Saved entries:
== Segment start ==

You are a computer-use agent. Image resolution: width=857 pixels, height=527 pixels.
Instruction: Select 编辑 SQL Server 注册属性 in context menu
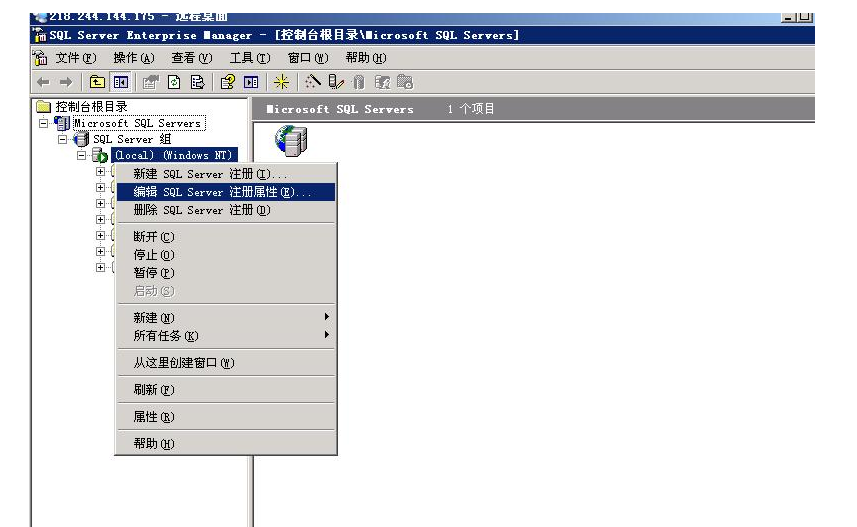click(x=222, y=192)
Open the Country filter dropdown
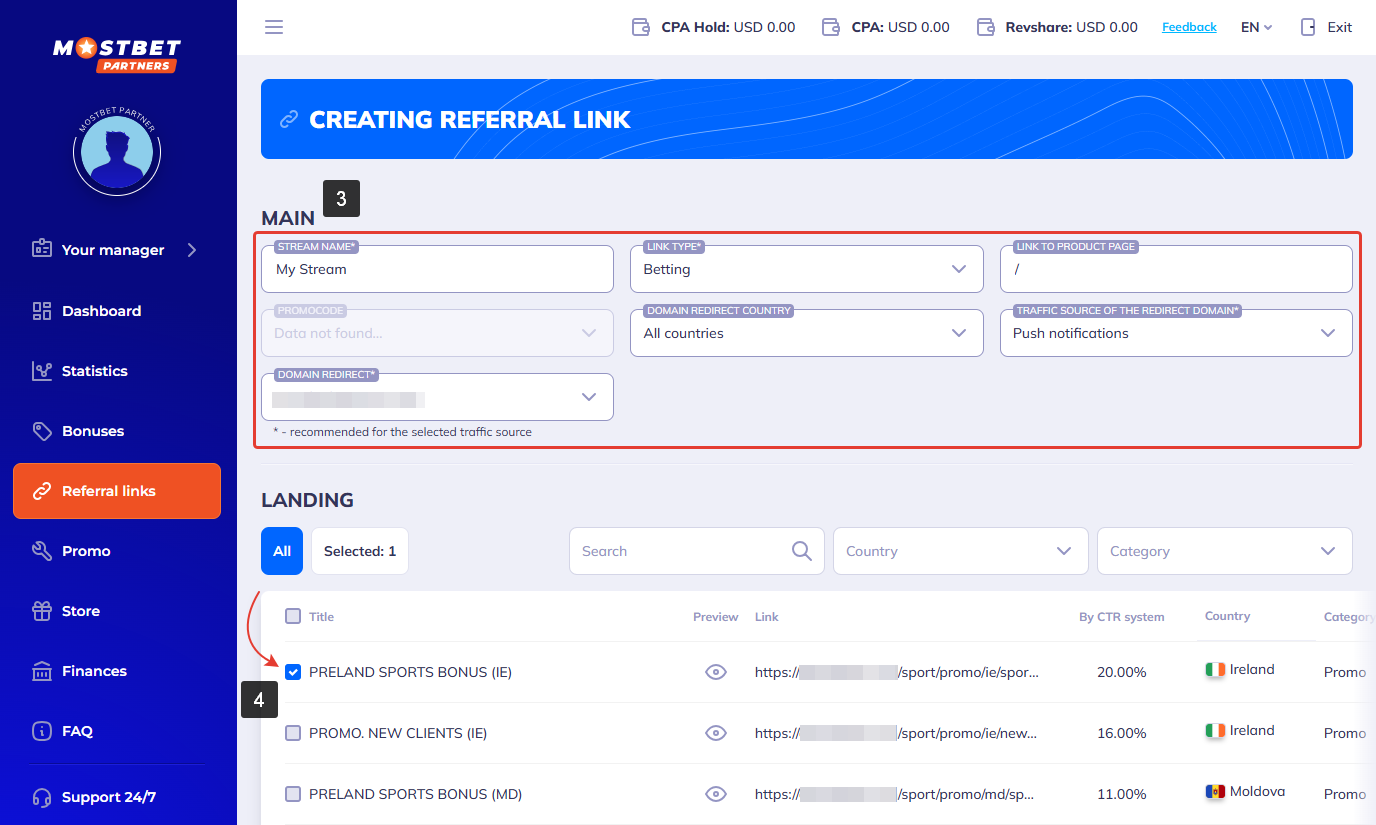 [x=960, y=551]
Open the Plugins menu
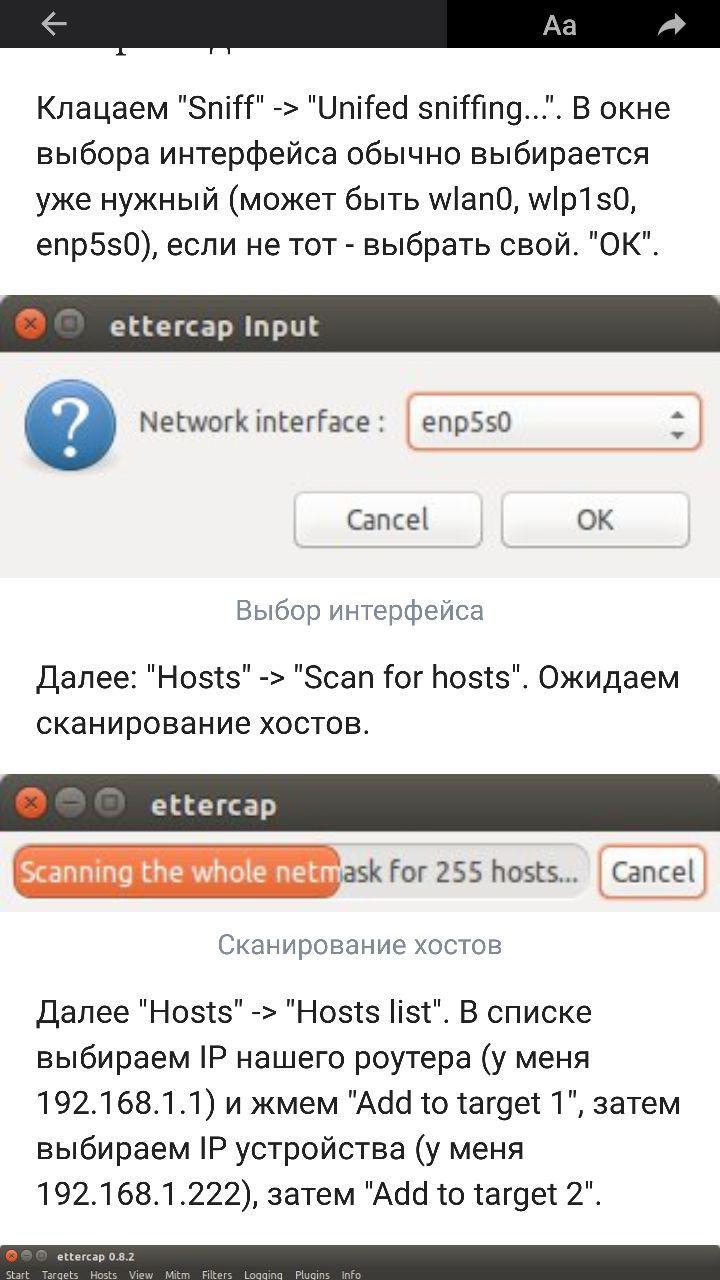Screen dimensions: 720x1280 click(312, 1274)
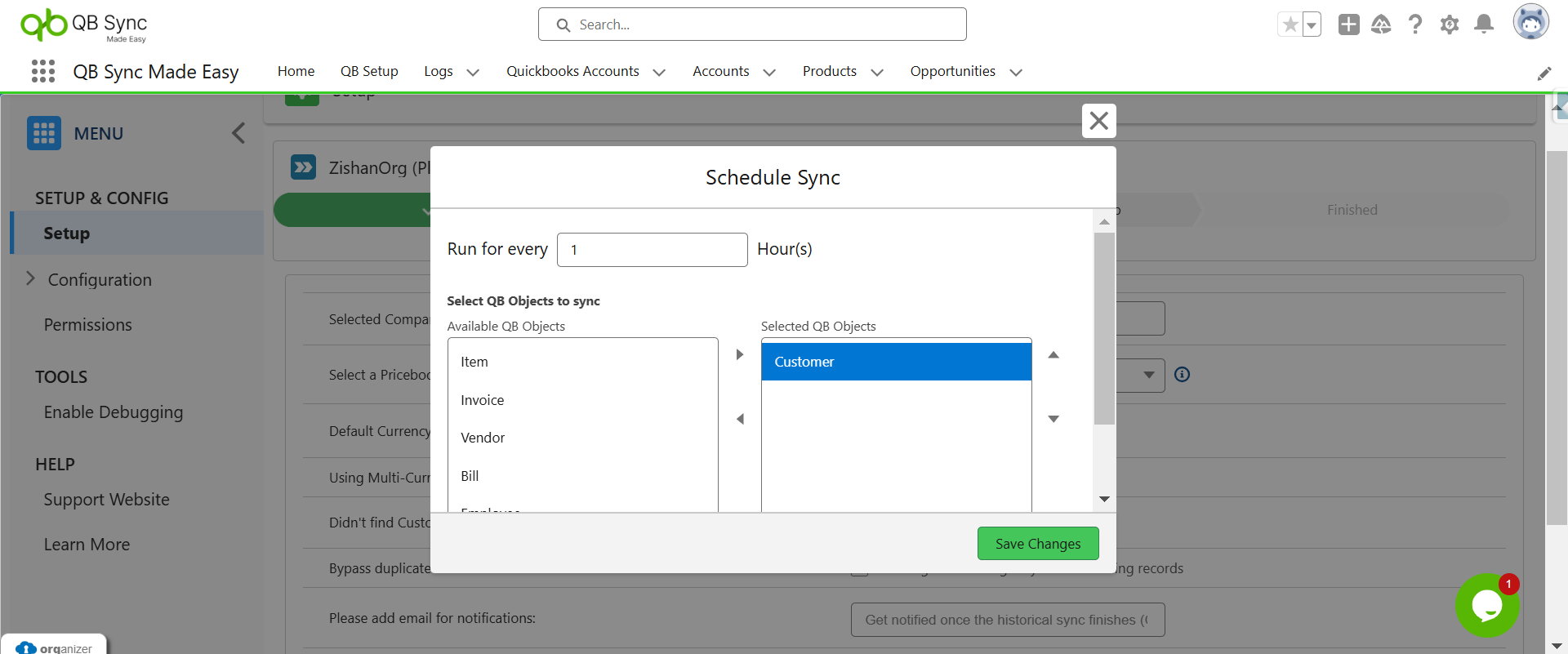Open the Support Website link
The height and width of the screenshot is (654, 1568).
106,500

== Segment end ==

Every entry above has to be repeated exactly, apart from its pictures.

You are a computer-use agent. Image resolution: width=857 pixels, height=527 pixels.
Instruction: Select 编辑 SQL Server 注册属性 in context menu
click(x=222, y=192)
Open the Country filter dropdown
 [x=960, y=551]
Open the Plugins menu
Screen dimensions: 720x1280 click(312, 1274)
Open the Support Website link
The height and width of the screenshot is (654, 1568).
106,500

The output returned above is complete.